Navy no longer a breather for foes

NAVY FOOTBALL

October 01, 1993|By EARL SCHUBERT

When Tulane University scheduled five 1992 bowl teams, including national champion Alabama, it probably considered playing Navy tomorrow night in New Orleans as an opportunity to lighten up a little.

That was somewhat of a natural reaction even though the Green Wave was the Mids' only victim last year, 20-17. Second thoughts must now prevail.

If the explosive victory last week over a very good Bowling Green team is any yardstick, this Navy team is for real, arriving as a legitimate Division I-A squad.

The manner in which they refused to fold when falling behind, the ferocity of overall play, and the quality of planning and execution reminded old sailors in attendance of past Academy glory days.

One or two early wins do not make a great season, but the startling turnaround in practically all phases of the game certainly raises hopes for the rest of the season.
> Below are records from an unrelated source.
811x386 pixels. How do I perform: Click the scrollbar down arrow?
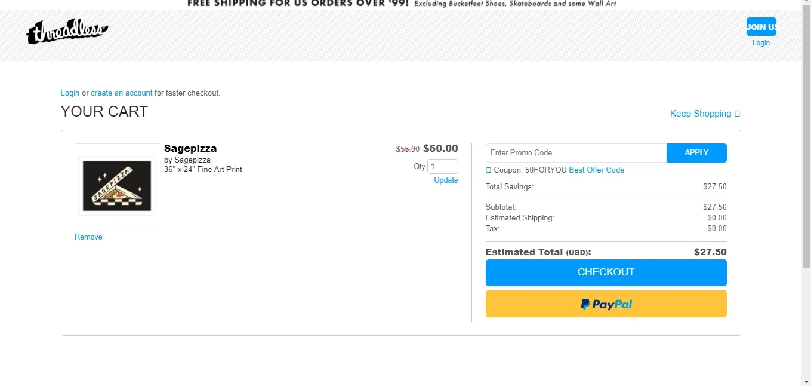(806, 381)
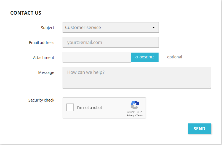
Task: Click the message box resize handle
Action: pos(210,87)
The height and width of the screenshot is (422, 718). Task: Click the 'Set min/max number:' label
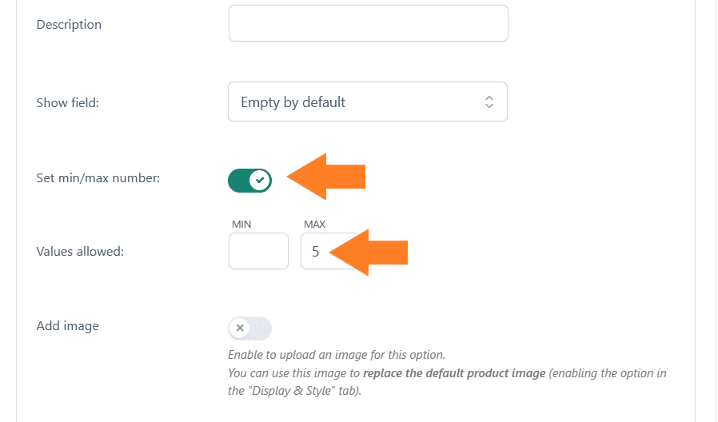click(98, 177)
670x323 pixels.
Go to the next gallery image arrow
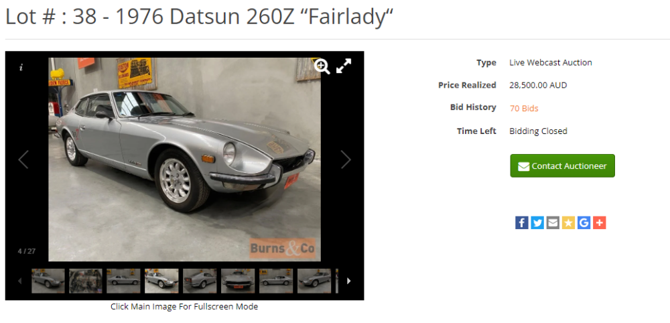point(346,159)
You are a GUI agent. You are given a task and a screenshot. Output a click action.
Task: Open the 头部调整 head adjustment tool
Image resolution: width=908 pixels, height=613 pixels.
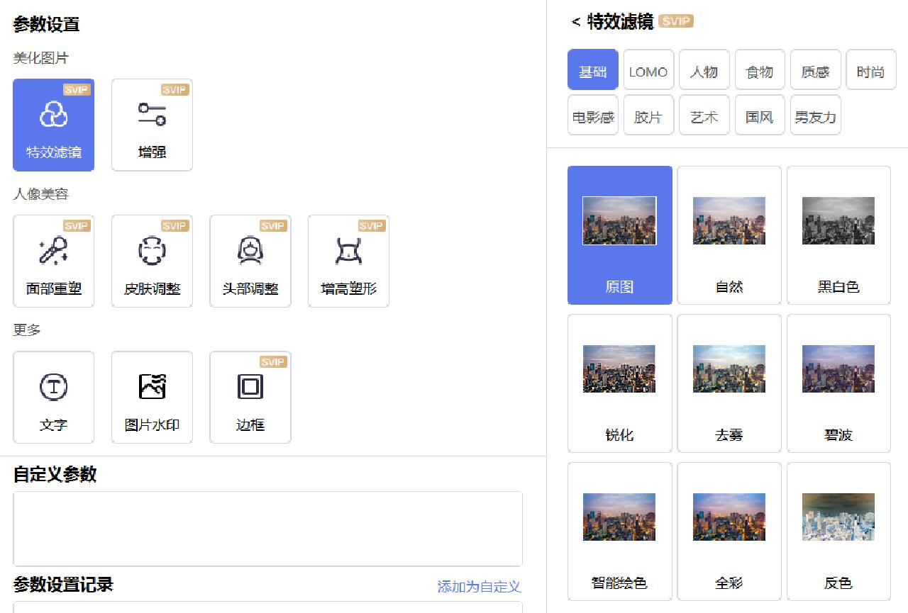[x=250, y=261]
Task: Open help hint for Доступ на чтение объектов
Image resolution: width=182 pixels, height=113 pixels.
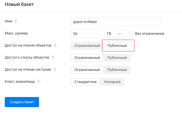Action: pos(55,45)
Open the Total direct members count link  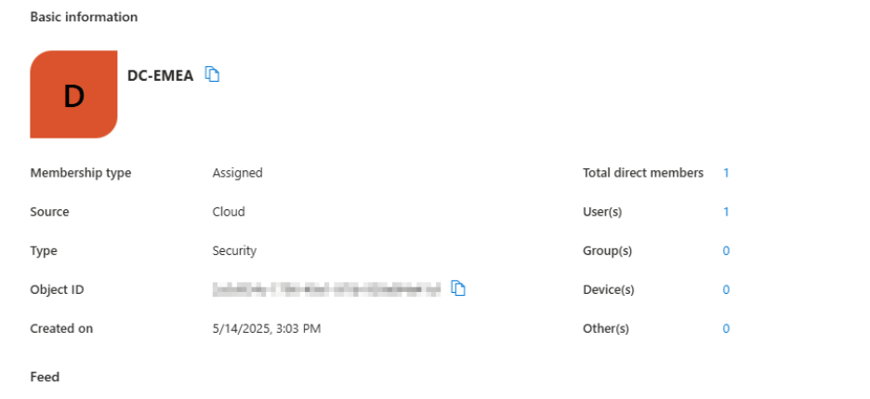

To bring the Mids' win last week into perspective, just look at other results that day. Seriously comparing strengths of teams as to how they perform against mutual opponents, etc., is mostly ludicrous from week to week. But every once in awhile a reasonable comparison develops, and last Saturday was one.

When undefeated and nationally ranked No. 12 Syracuse edged Cincinnati in the last moments of the game, 24-21, at the Carrier Dome two weeks after Cincinnati was clobbered by Bowling Green, the Mids look pretty good.

Tulane's only loss to the Mids in a seven-game series that began with a 21-21 tie in 1949 was last year in Navy's next-to-last home game. The tie in 1949 was practically a successful outcome after the Mids had lost to Southern California, Wisconsin, Notre Dame, Penn and Army.

Tulane is led by Buddy Teevens, regarded as one of the outstanding young coaches in the nation after turning Dartmouth around in 1990 and 1991. Many have questioned his decision to accept the Tulane job with its horrific schedule and stiff recruiting competition in the New Orleans area.

But he has made the Green Wave competitive, losing a tough one in the opener to Alabama, 31-17, stumbling at Rice, 34-0, beating William & Mary, 10-0, and dropping last week's game to Peach Bowl loser Mississippi State, 36-10.

They have been competing with some of the biggest and best, so they hold no particular fear of the Naval Academy on Homecoming Day.

Strong-armed Craig Randall, a transfer from Michigan, along with returnee Billy Duncan are the passing threats, with wide receiver Will Ursin the main target. Tailback Joe Perry and redshirt fullback Jerald Sowell are the leading ground gainers. Sowell had a 98-yard touchdown gallop at Alabama.

Defensively, the Green Wave is still comparatively weak, the secondary is small, slow and vulnerable to big plays. Ten incoming recruits who played defensive back in high school last year already are playing.

Trying to pick a Navy star of the game last week would be a difficult task. Where do you start?

The offensive line, led by Max Lane, which directly contributed to quarterback Jim Kubiak's 28 completions in 34 attempts? Kubiak? Fullback Brad Stramanak's clutch touchdown in the final quarter? The indomitable Javier Zuluago, who seems to be in on every defensive line play? The pass receiving of Kevin Hickman, Damon Dixon, Jason Van Matre and Jimmy Screen? Or Chris Hart, whose interception on his own 5-yard-line with a minute to play sealed the victory? I unabashedly select the whole team.

Next week is the really big one as versatile, well-drilled Air Force thunders into town for the 1:30 p.m. start at Navy Marine Corps Stadium. It will be a sellout.

However premature, thoughts of defeating Air Force and Army for the Commander In-Chiefs Trophy and a Liberty Bowl bid for the first time since Navy's four-consecutive-year ownership that ended in 1981 naturally arise around The Yard.